### Problem statement
In the worked solution, why are there two values of x? Explain in one to three sentences.

### Passage provided

━━━

Answer
$x_{1}\approx11.66$
$x_{2}\approx0.34$
Work Step by Step
The quadratic formula will be used, but before doing so substitution will be used:$x^{1/2}=u$ therefore:
$u^2-4u+2=0$
$u=\frac{-b\pm\sqrt{b^2-4ac}}{2a}$ where a=1, b=-4, and c=2
$u=\frac{-(-4)\pm\sqrt{(-4)^2-4(1)(2)}}{2(1)}$
$u=\frac{4\pm\sqrt{16-8}}{2}$
$u=\frac{4\pm\sqrt{8}}{2}$
$u=\frac{4\pm\sqrt{2^3}}{2}$
$u=\frac{4\pm2\sqrt{2}}{2}$
$u=\frac{2(2\pm\sqrt{2})}{2}$
$u=2\pm\sqrt{2}$
There are two solutions:
First:
$x^{1/2}=2+\sqrt2$
$(x^{1/2})^2=(2+\sqrt2)^2$
$x\approx11.66$
Second:
$x^{1/2}=2-\sqrt2$
$(x^{1/2})^2=(2-\sqrt2)^2$
$x\approx0.34$
Plugging these values into the original equation does confirm that they are real solutions.

━━━

(Collected data)

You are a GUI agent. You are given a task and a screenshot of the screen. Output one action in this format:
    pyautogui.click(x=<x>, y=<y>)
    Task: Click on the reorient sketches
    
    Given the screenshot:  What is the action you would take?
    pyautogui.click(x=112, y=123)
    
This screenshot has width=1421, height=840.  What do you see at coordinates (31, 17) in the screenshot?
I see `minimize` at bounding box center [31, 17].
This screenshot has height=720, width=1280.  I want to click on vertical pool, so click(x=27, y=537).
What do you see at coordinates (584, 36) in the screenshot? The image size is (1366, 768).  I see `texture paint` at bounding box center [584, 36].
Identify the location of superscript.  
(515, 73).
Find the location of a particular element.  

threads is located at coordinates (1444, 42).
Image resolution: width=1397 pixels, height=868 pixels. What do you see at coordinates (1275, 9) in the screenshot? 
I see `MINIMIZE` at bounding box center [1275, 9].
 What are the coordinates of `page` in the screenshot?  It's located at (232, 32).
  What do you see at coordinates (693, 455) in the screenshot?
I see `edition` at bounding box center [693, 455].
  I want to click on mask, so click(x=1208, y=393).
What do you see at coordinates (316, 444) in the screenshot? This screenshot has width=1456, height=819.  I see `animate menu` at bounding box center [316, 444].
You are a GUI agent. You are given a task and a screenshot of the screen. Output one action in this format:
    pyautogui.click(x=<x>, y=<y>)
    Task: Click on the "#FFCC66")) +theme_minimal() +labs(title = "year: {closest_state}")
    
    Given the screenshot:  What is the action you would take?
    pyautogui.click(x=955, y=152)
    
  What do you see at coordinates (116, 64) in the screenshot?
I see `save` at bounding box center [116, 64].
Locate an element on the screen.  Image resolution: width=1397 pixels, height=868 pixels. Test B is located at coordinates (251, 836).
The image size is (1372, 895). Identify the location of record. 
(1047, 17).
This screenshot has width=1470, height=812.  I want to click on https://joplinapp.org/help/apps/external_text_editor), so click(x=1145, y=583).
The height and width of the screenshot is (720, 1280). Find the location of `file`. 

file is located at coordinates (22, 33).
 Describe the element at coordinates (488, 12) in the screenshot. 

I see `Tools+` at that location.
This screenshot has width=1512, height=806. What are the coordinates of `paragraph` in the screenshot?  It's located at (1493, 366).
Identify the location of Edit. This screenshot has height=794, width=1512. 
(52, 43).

━━━

### Exercise output
The quadratic formula gives u = 2 ± √2, which is two values of u. Each is set equal to x^{1/2} and both sides are squared. That yields x ≈ 11.66 from 2 + √2 and x ≈ 0.34 from 2 − √2.